* **Work item**
The reply should contain each record below, returned exactly as given.

* **Dataset entries**

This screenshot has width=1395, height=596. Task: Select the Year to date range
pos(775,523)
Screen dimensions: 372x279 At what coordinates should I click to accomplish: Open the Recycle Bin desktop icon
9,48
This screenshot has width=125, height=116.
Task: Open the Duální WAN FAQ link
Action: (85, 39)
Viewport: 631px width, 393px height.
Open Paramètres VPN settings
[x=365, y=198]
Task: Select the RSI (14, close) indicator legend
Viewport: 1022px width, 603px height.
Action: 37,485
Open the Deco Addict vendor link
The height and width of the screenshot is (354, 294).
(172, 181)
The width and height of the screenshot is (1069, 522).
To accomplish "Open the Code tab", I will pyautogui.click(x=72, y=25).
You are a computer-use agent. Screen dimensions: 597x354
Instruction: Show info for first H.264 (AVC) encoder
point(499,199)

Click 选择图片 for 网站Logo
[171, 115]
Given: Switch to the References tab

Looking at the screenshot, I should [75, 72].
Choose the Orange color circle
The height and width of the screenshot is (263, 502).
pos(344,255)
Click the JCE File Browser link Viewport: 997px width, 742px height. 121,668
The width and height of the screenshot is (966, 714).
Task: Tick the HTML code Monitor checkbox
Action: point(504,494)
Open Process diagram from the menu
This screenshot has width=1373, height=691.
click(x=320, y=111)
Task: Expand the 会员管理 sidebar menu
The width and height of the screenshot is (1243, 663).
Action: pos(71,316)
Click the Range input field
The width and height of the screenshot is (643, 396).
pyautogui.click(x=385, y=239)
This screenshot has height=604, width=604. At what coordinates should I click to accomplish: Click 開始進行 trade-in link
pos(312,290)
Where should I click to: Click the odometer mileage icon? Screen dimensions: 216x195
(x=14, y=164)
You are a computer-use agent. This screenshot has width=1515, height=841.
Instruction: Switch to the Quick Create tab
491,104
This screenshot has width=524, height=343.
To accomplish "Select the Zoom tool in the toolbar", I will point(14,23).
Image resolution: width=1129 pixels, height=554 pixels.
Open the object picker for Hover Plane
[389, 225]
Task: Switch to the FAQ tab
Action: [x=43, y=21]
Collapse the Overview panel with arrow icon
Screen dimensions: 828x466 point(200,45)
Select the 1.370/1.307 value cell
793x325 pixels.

* **Answer to this exercise**
This screenshot has width=1395, height=596. Task: Select the Year to date range
pos(775,523)
Screen dimensions: 372x279 At what coordinates should I click to accomplish: Open the Recycle Bin desktop icon
9,48
This screenshot has width=125, height=116.
Task: Open the Duální WAN FAQ link
Action: (85, 39)
Viewport: 631px width, 393px height.
Open Paramètres VPN settings
[x=365, y=198]
Task: Select the RSI (14, close) indicator legend
Viewport: 1022px width, 603px height.
Action: 37,485
Open the Deco Addict vendor link
The height and width of the screenshot is (354, 294).
(172, 181)
The width and height of the screenshot is (1069, 522).
To accomplish "Open the Code tab", I will pyautogui.click(x=72, y=25).
You are a computer-use agent. Screen dimensions: 597x354
Instruction: Show info for first H.264 (AVC) encoder
point(499,199)

Click 选择图片 for 网站Logo
[171, 115]
Given: Switch to the References tab

Looking at the screenshot, I should [75, 72].
Choose the Orange color circle
The height and width of the screenshot is (263, 502).
pos(344,255)
Click the JCE File Browser link Viewport: 997px width, 742px height. 121,668
The width and height of the screenshot is (966, 714).
Task: Tick the HTML code Monitor checkbox
Action: point(504,494)
Open Process diagram from the menu
This screenshot has width=1373, height=691.
click(x=320, y=111)
Task: Expand the 会员管理 sidebar menu
The width and height of the screenshot is (1243, 663).
Action: pos(71,316)
Click the Range input field
The width and height of the screenshot is (643, 396).
pyautogui.click(x=385, y=239)
This screenshot has height=604, width=604. At what coordinates should I click to accomplish: Click 開始進行 trade-in link
pos(312,290)
Where should I click to: Click the odometer mileage icon? Screen dimensions: 216x195
(x=14, y=164)
You are a computer-use agent. This screenshot has width=1515, height=841.
Instruction: Switch to the Quick Create tab
491,104
This screenshot has width=524, height=343.
To accomplish "Select the Zoom tool in the toolbar", I will point(14,23).
Image resolution: width=1129 pixels, height=554 pixels.
Open the object picker for Hover Plane
[389, 225]
Task: Switch to the FAQ tab
Action: [x=43, y=21]
Collapse the Overview panel with arrow icon
Screen dimensions: 828x466 point(200,45)
Select the 1.370/1.307 value cell
793x325 pixels.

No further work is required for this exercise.